When pupils were unpacking and tuning their violins at the start of each lesson in Layers 1 and 2, I took the opportunity to read any Practice Maps (Layer 4) that were returned. I often dedicated a portion of the lesson to directly addressing troublesome issues that pupils had indicated within their written reflections, but filed their map for future reference if the lesson needed to cover different material. The maps also provided a path for acknowledging or addressing practice issues at the end of each lesson during the FAP moments, especially when, as this next snapshot shows, the pupil chose to film and analyse the same piece that had been used for mapping that week.

S2’s lesson in week three included different material than the piece she had used for mapping, but it was the piece from her week’s mapping process that she chose to film and analyse in the final minutes of her lesson. As we sat in front of the computer after filming, I quickly read S2’s map and noted that she had worked to secure ‘clear harmonics’ and ‘clean shifting’. I knew S2 had been working to master combining these two elements in a particular bar of this piece, and detected a slight sense of eagerness from her as we began to view it.
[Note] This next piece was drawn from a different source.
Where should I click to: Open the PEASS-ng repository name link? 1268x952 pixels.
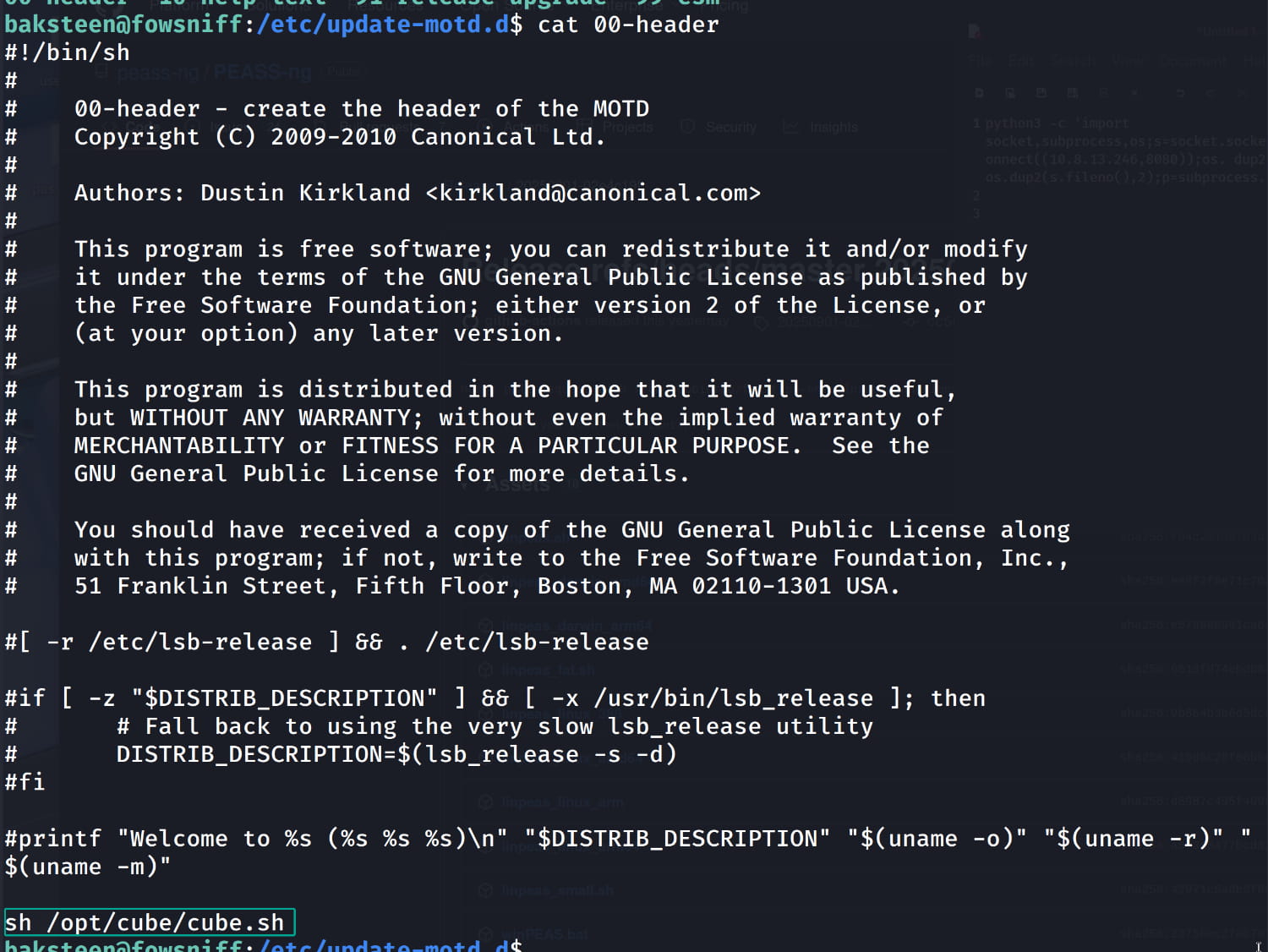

A few bars into the film we both glanced at each other with raised eyebrows as her intonation momentarily slipped, but moments later I had the opportunity to smile and silently give her a ‘thumbs-up’ sign after she executed the combination of the harmonic and shift beautifully. To make sure she understood this gesture, I played the section again and asked, ‘Did you hear that? You wrote here that you were going to work on the harmonics, and getting down to the G string clean, and you wrote that (pointing to her map), your “shifting down is cleaner”, and that you are “not touching the D string any more while shifting”. It worked, didn’t it?’ S2 answered yes by smiling and rapidly nodding her head up and down as we continued to view her film. Though I had observed this success during the making of the film, and could have simply mentioned it to S2 before we began viewing, this reflective environment had created a space to acknowledge that together.

Like other pupils, S2 had achieved her goal through a strategy she devised and executed. However, when pupils noticed recurring or unexpected errors in their films, such as S2’s intonation slip here in this snapshot, the atmosphere between us was no less enthusiastic. The video was accepted as an honest representation of their performance and as such narrowed the need for debate in moments when both the pupil and I heard or saw the same error. Here with S2, the video was a tool that freed me from

detailed comment because we both knew her intonation to be normally very accurate. It was no surprise though that the issue of intonation featured on S2’s next map for this same piece.